EXERCISE DESCRIPTION »
Print the line containing "The width and height of the screenshot is (1024, 367)." and every later line of the records. Keep each one exactly as given, ending with the last.
○ ○ ○
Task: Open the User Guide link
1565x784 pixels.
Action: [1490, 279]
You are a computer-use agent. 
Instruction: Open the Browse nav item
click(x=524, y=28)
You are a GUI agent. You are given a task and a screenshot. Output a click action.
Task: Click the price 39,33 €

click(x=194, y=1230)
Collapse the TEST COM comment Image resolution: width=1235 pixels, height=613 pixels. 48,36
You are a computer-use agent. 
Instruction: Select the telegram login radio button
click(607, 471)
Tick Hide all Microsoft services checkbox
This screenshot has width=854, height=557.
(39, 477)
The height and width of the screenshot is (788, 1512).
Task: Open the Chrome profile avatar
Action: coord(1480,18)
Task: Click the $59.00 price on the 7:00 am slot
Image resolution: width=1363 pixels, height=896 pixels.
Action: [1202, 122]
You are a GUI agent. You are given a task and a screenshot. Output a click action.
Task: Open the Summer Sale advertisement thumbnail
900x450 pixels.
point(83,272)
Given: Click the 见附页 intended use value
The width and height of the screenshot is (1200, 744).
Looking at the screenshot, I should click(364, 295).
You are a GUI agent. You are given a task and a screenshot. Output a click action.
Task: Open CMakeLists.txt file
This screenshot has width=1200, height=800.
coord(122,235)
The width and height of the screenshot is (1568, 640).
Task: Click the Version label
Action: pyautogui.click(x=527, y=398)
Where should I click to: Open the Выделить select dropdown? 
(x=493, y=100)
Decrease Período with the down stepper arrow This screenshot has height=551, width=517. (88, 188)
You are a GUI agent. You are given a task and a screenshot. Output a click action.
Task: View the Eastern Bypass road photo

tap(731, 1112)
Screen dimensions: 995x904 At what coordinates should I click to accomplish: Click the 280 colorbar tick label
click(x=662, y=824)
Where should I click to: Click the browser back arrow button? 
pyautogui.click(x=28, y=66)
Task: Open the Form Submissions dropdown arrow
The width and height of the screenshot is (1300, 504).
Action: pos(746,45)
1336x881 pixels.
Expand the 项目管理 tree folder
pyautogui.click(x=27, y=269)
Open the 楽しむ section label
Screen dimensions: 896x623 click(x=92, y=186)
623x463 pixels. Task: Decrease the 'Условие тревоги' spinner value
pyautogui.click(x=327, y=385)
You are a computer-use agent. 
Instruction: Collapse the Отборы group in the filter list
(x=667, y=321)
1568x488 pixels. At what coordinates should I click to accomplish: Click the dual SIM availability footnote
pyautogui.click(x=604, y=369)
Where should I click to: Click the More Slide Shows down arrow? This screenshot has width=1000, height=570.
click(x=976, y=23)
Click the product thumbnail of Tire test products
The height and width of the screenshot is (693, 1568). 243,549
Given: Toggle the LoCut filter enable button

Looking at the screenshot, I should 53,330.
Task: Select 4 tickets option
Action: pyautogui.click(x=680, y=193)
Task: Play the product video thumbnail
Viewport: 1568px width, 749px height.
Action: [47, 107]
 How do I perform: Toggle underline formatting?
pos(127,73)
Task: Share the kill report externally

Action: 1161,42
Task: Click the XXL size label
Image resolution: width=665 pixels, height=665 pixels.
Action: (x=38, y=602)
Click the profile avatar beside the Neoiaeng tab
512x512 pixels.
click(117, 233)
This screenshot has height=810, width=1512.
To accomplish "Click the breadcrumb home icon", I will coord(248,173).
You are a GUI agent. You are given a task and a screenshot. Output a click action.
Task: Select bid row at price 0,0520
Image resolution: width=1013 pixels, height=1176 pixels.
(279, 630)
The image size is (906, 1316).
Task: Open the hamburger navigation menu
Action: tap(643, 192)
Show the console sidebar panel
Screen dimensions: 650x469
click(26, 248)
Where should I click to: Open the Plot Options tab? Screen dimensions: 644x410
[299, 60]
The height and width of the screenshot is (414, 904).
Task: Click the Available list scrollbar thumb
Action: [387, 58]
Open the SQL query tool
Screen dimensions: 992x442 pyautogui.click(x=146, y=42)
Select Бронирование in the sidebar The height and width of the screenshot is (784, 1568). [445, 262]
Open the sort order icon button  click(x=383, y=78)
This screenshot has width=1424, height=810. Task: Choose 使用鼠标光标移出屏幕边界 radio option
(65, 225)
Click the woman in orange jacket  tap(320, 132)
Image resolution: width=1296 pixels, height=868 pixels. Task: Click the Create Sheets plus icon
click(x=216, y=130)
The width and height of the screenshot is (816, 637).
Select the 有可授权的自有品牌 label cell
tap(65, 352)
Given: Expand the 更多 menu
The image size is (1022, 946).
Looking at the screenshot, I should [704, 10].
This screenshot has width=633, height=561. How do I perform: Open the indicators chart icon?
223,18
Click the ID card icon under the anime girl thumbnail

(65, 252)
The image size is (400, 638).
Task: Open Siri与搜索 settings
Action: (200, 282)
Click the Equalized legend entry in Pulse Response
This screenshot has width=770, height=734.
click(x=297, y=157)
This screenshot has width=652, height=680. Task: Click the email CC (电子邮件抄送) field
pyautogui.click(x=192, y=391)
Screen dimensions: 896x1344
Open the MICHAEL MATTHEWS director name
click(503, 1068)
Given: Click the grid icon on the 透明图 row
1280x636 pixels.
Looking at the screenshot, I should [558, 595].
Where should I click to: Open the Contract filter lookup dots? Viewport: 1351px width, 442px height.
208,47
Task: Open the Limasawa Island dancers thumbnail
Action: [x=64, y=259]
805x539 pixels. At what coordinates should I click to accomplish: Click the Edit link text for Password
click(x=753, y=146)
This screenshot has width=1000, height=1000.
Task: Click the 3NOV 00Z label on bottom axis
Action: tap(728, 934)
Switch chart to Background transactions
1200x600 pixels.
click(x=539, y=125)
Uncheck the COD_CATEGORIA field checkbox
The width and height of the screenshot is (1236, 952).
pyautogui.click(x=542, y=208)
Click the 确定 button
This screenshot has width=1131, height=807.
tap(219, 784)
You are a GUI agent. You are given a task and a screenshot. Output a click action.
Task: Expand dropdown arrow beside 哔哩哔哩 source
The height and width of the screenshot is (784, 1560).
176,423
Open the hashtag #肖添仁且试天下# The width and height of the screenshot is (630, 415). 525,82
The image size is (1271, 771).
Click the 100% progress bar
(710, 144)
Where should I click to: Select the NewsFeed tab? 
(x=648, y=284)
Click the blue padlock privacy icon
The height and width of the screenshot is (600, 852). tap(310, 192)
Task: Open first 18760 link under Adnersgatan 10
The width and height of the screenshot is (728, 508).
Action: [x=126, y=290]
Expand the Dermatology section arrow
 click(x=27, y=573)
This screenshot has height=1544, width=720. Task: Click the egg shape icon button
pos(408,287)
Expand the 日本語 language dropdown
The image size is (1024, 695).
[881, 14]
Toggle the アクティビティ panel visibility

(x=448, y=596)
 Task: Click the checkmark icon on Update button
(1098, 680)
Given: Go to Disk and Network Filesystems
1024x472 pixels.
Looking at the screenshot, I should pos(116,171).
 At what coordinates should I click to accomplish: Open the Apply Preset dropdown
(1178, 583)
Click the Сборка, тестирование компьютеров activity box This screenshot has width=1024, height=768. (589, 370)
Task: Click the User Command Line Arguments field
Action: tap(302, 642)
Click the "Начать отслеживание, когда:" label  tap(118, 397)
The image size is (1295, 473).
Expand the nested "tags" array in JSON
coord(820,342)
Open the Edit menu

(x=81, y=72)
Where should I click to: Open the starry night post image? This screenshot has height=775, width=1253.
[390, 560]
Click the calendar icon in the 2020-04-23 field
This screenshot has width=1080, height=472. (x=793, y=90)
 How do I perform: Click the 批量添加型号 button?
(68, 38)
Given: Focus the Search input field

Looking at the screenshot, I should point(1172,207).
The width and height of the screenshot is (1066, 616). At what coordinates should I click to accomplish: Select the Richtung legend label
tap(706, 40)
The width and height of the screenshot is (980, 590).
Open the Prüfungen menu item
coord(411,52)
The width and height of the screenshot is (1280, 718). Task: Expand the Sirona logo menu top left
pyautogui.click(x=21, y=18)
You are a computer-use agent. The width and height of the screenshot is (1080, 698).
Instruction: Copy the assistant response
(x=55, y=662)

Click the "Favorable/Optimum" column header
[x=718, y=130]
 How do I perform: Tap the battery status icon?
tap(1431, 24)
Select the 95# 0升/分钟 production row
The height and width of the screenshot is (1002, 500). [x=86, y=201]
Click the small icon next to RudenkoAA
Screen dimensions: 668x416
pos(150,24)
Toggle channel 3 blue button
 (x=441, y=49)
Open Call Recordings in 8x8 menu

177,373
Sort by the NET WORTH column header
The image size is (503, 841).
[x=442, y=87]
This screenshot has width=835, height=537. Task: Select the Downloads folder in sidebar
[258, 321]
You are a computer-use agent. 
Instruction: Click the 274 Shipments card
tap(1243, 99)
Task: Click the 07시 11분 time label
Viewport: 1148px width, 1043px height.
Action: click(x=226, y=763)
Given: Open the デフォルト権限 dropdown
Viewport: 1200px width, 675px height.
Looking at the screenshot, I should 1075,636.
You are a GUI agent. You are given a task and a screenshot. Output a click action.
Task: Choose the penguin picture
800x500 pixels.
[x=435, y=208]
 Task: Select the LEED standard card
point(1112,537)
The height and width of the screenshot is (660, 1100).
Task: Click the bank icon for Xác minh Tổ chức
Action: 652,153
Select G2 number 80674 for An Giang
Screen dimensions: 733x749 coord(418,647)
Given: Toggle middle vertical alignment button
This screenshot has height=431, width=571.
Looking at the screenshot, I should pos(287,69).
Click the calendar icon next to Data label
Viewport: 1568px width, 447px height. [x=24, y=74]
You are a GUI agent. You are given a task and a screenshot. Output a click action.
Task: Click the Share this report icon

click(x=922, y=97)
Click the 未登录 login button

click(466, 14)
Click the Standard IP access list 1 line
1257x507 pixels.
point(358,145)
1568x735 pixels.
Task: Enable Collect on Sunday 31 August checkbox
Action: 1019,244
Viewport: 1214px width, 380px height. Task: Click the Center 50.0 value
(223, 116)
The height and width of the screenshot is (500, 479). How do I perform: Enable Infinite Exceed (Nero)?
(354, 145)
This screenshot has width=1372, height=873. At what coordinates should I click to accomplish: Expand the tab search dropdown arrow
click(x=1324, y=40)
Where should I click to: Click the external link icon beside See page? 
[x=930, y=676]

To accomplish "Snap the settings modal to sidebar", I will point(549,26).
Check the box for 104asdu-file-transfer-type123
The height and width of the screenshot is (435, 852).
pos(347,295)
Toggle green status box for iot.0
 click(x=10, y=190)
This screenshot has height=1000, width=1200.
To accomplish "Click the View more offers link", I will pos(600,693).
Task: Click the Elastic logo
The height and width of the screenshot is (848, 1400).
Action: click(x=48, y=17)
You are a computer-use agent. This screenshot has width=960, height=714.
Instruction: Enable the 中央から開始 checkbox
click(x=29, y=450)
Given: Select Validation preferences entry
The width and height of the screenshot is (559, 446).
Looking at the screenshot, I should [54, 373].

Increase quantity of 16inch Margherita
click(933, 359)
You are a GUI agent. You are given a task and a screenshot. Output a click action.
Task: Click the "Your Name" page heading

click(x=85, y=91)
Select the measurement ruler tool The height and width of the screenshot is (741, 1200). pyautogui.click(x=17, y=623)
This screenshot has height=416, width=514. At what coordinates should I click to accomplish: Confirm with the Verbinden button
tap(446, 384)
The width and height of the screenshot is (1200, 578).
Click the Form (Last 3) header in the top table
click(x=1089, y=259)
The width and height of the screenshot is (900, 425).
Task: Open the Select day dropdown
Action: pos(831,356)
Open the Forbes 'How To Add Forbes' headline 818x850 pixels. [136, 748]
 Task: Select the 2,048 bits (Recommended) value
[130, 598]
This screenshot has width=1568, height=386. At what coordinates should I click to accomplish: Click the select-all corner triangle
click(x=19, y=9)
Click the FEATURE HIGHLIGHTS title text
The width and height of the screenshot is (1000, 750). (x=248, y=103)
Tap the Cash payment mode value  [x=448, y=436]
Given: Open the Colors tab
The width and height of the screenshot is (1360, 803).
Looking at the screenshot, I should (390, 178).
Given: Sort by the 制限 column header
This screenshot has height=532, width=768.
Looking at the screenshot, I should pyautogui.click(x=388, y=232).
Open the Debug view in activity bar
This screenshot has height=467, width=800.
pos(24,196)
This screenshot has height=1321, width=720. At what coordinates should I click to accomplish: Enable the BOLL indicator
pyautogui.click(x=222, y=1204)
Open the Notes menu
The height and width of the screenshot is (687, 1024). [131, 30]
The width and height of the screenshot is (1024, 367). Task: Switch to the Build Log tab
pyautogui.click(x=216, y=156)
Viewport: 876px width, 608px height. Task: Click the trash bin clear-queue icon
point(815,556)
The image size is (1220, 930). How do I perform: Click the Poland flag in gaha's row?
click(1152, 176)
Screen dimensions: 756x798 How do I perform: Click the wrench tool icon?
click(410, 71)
○ ○ ○
RESPONSE »
The width and height of the screenshot is (1024, 367). Task: Switch to the Build Log tab
pyautogui.click(x=216, y=156)
Viewport: 876px width, 608px height. Task: Click the trash bin clear-queue icon
point(815,556)
The image size is (1220, 930). How do I perform: Click the Poland flag in gaha's row?
click(1152, 176)
Screen dimensions: 756x798 How do I perform: Click the wrench tool icon?
click(410, 71)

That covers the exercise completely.